If sd is a IPv4 socket, the address has to be a IPv4 address. If sd
is a IPv6 socket,the address can be  a IPv4 or IPv6 address.
Applications can call bind() multiple times to associate multiple
addresses to the endpoint.

If the IPv4 address specified is INADDR_ANY or the IPv6 address
specified is in6addr_any, which is normally used by server
applications, the system will associate the endpoint with all its
interfaces. Note that these wildcard  addresses can only be used
one and only one time in bind(). This means that it  has to be used
in the first bind() call, and the application cannot call bind() on
that endpoint again.

After calling bind(), the SCTP endpoint will accept all SCTP INIT
requests passing the COMMUNICATION_UP notification to the 
endpoint upon reception of a valid associaition (i.e. receipt of
a valid COOKIE ECHO).


4.1.3 sendmsg() and recvmsg()

Applications use sendmsg() and recvmsg() to transmit data to and
receive data from its peer. These calls takes the form of:

ssize_t sendmsg(int socket, const  struct  msghdr  *message,
                int flags);

ssize_t recvmsg(int socket, struct msghdr *message,
                int flags);

socket - Is the socket descriptor of the message,
message - Is the msghdr structure containing the single
          message and any ancillary data.
flags - Is the flags field sent/received with the message.
        See section 3 for a description of the valid flag
        values.

The sendmsg/recvmsg calls can be used to send and recieve
data. Along with this data the ancillary data field in
the msg_control is allowed to carry the sctp_sndrcvinfo 
and/or the sctp_initmsg structures to specify various
options for sending.

When sending the msg_name field is filled in with one of the addresses
of an existing association OR the address of a new association to
setup. Upon reception of data the msg_name field is populated with the
source of the data. Note: if the socket is a high bandwidth
socket that only represents one association (see section 4.3) then
the msg_name field is ignored upon sending data.

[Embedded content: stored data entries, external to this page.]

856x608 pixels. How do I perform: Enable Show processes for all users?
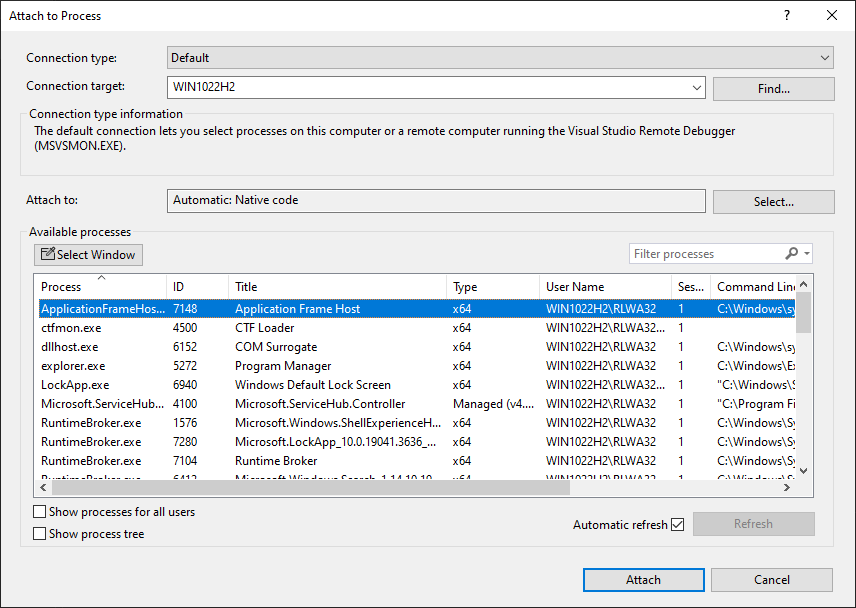(x=40, y=512)
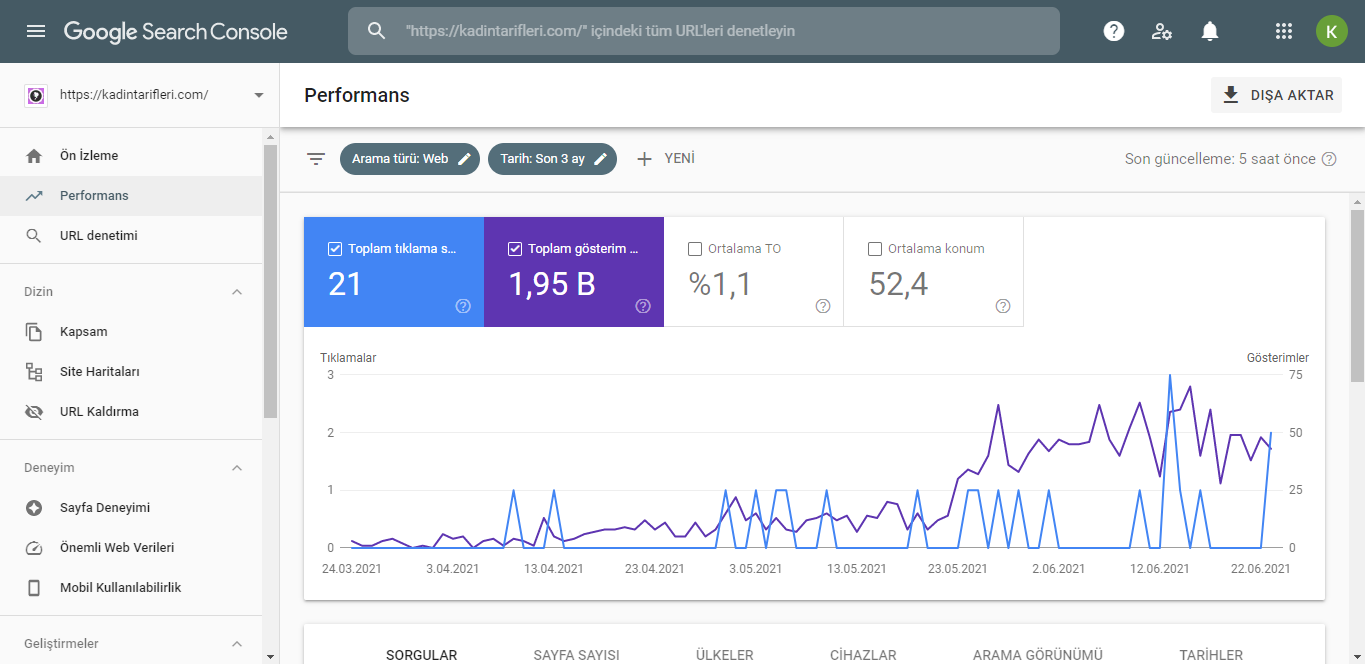
Task: Click the URL inspection search field
Action: point(704,31)
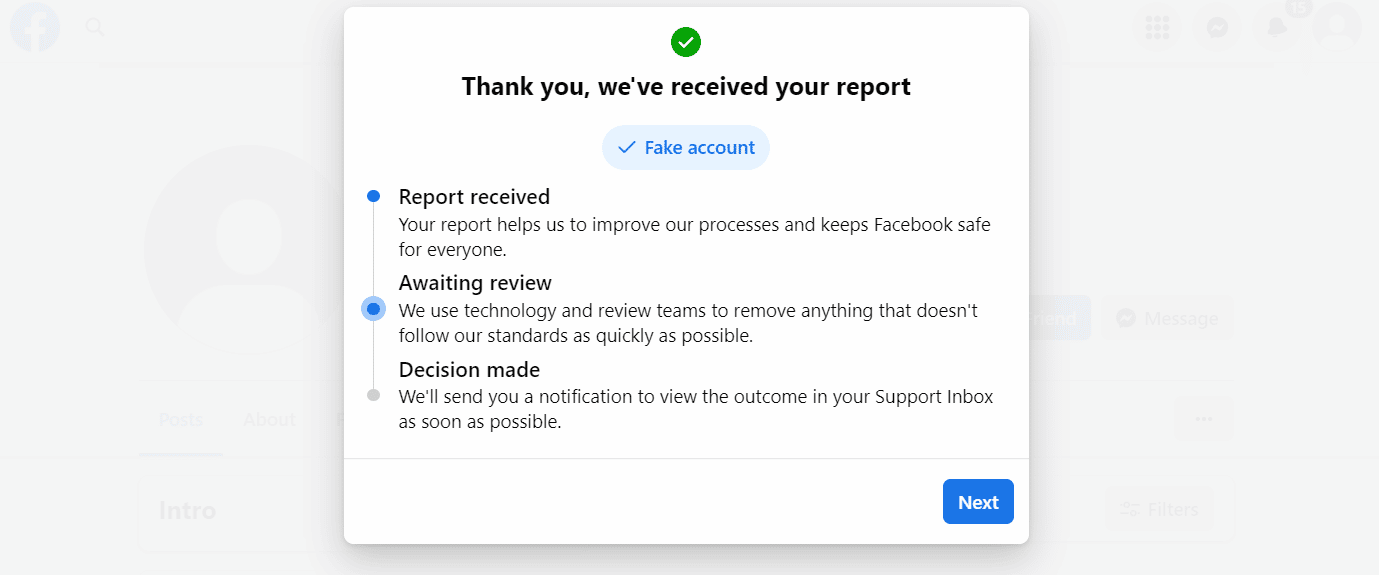Click the account profile avatar in top bar
Image resolution: width=1379 pixels, height=575 pixels.
[1337, 27]
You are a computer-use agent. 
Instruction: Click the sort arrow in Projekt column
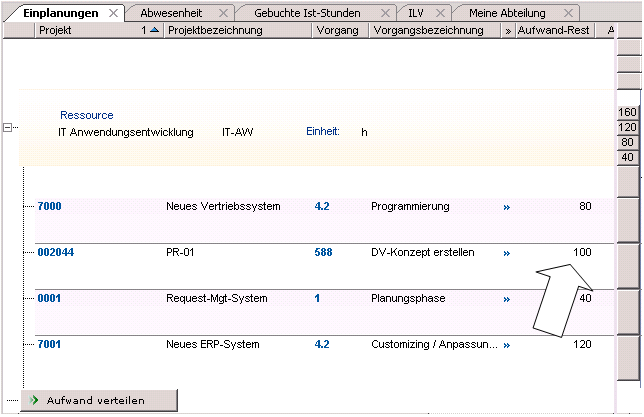point(154,31)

For this interface style an application SHOULD use the
sendmsg() call to shutdown an association using the
appropriate flags in the ancillary information.

4.1.4 close()

Applications use close() to close down an association or the
main datagram socket.  The syntax is

ret = close(int sd);

sd is the socket descriptor of the association to be closed.

For a high bandwidth socket (see 4.3), this will invoke the normal
SCTP Shutdown primitve. If the user attempts to close() the
initial SCTP datagram socket all associations represented
by the socket initiate the SCTP Shutdown primitive.
     
This is similar to the SHUTDOWN primitive described in [SCTP] section
10.1.  The system will gracefully close down the association.

4.2 Sending and receiving data with implicit association setup

Once all binding is complete the endpoint may begin sending
and receiving data using the sendmsg or recvmsg calls. Any
time a new address (i.e. one that an association is NOT set
up with) is specified in the msg_name field of the msghdr
structure sent in sendmsg() call, an implicit association is
begun with that endpoint. No connect() system call is required.
Upon successful association setup a COMMUNICATION_UP notification will
be dispatched to the socket and thus read by the recvmsg() system
call. Note also that if the implementation supports bundling, the
COOKIE ECHO message will be bundled with the data message sent
to the remote endpoint.

When a new association is began implicitly the SCTP_msgcontrol
structure will be consulted for any special options that the
endpoint should be setup with. The init_parameters field is
used to pass this special information. By default when this
information is not present the default endpoint initialization
parameters will be used. These may be set with respective
ioctl calls or left to the system defaults.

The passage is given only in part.